Publicis Groupe reported a solid performance in 2025, delivering organic growth of 5.6%, with India playing a pivotal role in strengthening the group’s Asia-Pacific momentum. The French advertising and public relations major posted full-year revenue of €17.4 billion, marking an 8.5% year-on-year increase, while net revenue stood at €14.55 billion. Operating margins also improved, rising 20 basis points to 18.2%, reflecting disciplined cost management alongside growth investments.
In the fourth quarter of 2025, Publicis recorded net revenue of €3.87 billion, translating into 5.9% organic growth compared to the same period last year. The Asia-Pacific region emerged as a standout performer with 6.2% organic growth, led by strong contributions from India, underscoring the country’s growing strategic importance in the global advertising and digital services landscape.
Regionally, Europe delivered 6.3% organic growth, with the UK posting a robust 7.2% rise. North America recorded organic growth of 4.2% during the quarter. Acquisitions, net of disposals, contributed an additional €53 million to revenues over the year.

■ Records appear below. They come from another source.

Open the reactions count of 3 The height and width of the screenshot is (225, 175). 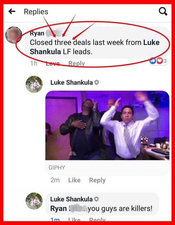165,61
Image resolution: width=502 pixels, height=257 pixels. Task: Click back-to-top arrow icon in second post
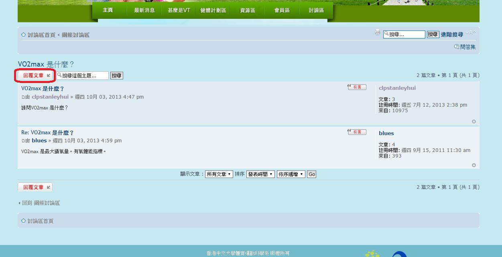pos(474,165)
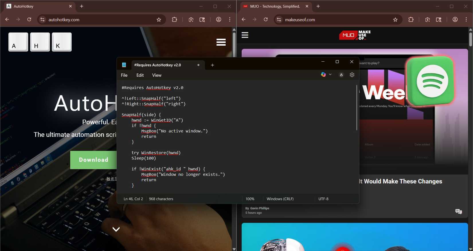The height and width of the screenshot is (251, 473).
Task: Open the comments icon on MUO article
Action: tap(458, 211)
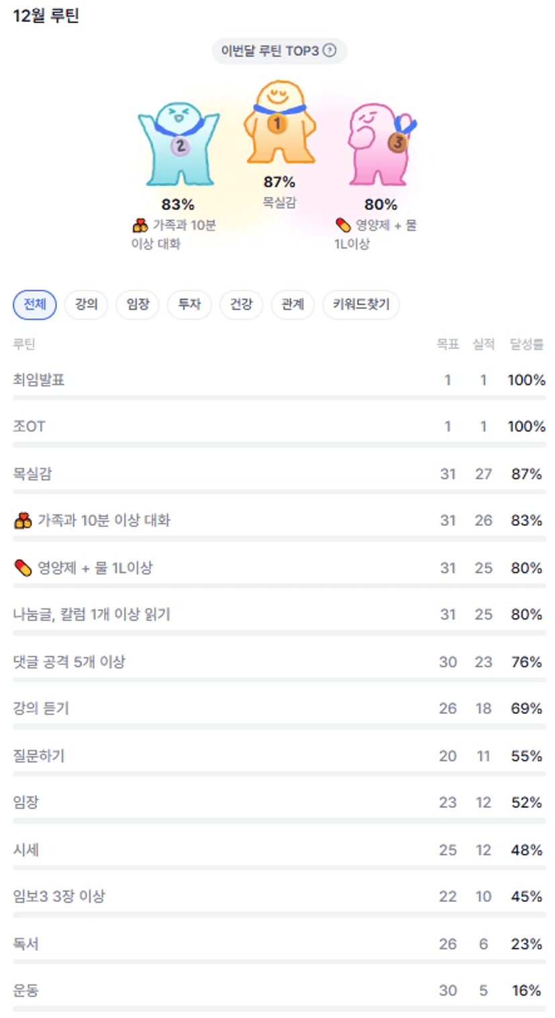The image size is (555, 1018).
Task: Select the 전체 filter tab
Action: [x=35, y=305]
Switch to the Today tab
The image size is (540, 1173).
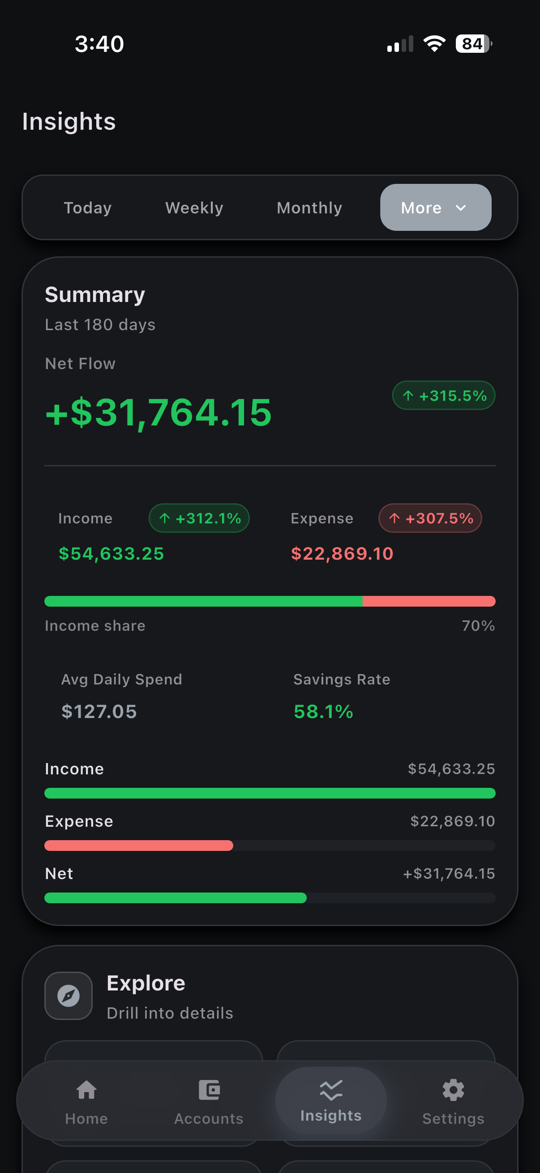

By business segment, Connected Media-accounting for 60% of net revenue-achieved high single-digit organic growth, driven by demand for AI-powered media solutions and market share gains. Intelligent Creativity, contributing 26% of net revenue, posted mid-single-digit growth, supported by production-led expansion and new business wins. Technology, which makes up 14% of net revenue, remained largely flat amid cautious client spending.
Commenting on the results, Chairman and CEO Arthur Sadoun highlighted Publicis’ AI-led growth model, noting that artificial intelligence has evolved into a key driver of both revenue growth and margin expansion. Looking ahead, he said the group aims to scale agentic AI solutions that deliver measurable business outcomes.